Add proper dry_run for OpenR
Thanks for this! We'll eventually work on the dry_run if that ever creates an issue in the future.
Originally posted by @oliviertilmans in https://github.com/cnp3/ipmininet/pull/18#issuecomment-483574363
The dry_run for OpenR currently only calls the openr daemon with --version since it doesn't quit after parsing the config.
I was looking at the code and it is not as simple as implementing it within the openrd dry_run method. My idea was piping OpenR and wait for the output Starting OpenR daemon.
openrd --foo="bar" [...] --dryrun | grep -m1 "Starting OpenR daemon."
I realized that piping is not possible with the current implementation of pexec in the router.
Maybe an expect script would be a viable solution. However, this would introduce a new dependency. Any thoughts how to implement a proper dry_run for OpenR?
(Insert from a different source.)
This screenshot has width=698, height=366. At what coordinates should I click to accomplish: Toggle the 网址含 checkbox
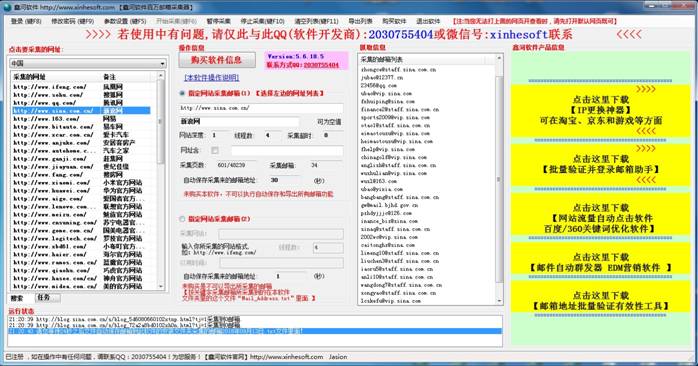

What you likely want is to launch openrd using popen instead of pexec.
One way to do that would be to rework how we use dry_run such that:
- The logic using
dry_runis abstracted, i.e., extractedfrom __router.py to a new method in Daemon such asdo_config_check()
def do_config_check(self):
out, err, code = self._node.pexec(shlex.split(self.dry_run))
if code:
lg.error(d.NAME, 'configuration check failed [ rcode:', str(code), ']\nstdout:',
str(out), '\nstderr:', str(err))
return code
-
OpenrDaemonwould then override that new method à-la:
import fcntl
import os
import time
# [...]
@property
def dry_run(self):
raise TypeError('OpenrDaemon requires to use its custom do_config_check')
def do_config_check(self):
p = self._node.popen('...')
# read p.stdout or p.stderr here and match on your target string
# naive example below
fcntl.fcntl(p.stdout.fileno(), fcntl.F_SETFL,
fcntl.fcntl(proc.stdout.fileno(), fcntl.F_GETFL) | os.O_NONBLOCK)
output = ''
start -= time.clock()
while True:
output += p.stdout.read(64)
if 'some_string' in output:
break
if start + time.clock() > 5:
p.terminate()
raise RuntimeError('OpenrDaemon took more than 5s to check the config')
time.sleep(.1)
p.terminate()
return perform_more_sanity_checks()
The downside of this is that there would not be any integration with the current process management system that tries to ensure that all processes are cleaned up before the network is destroyed. Maybe the daemons should hold a reference to the router __processes instance instead of the node? (I cannot remember if this is already the case)
Ok, this is exactly the direction I was thinking of. Maybe a decorator comes in handy. I need to study the cleanup code more. Thx for the guidance.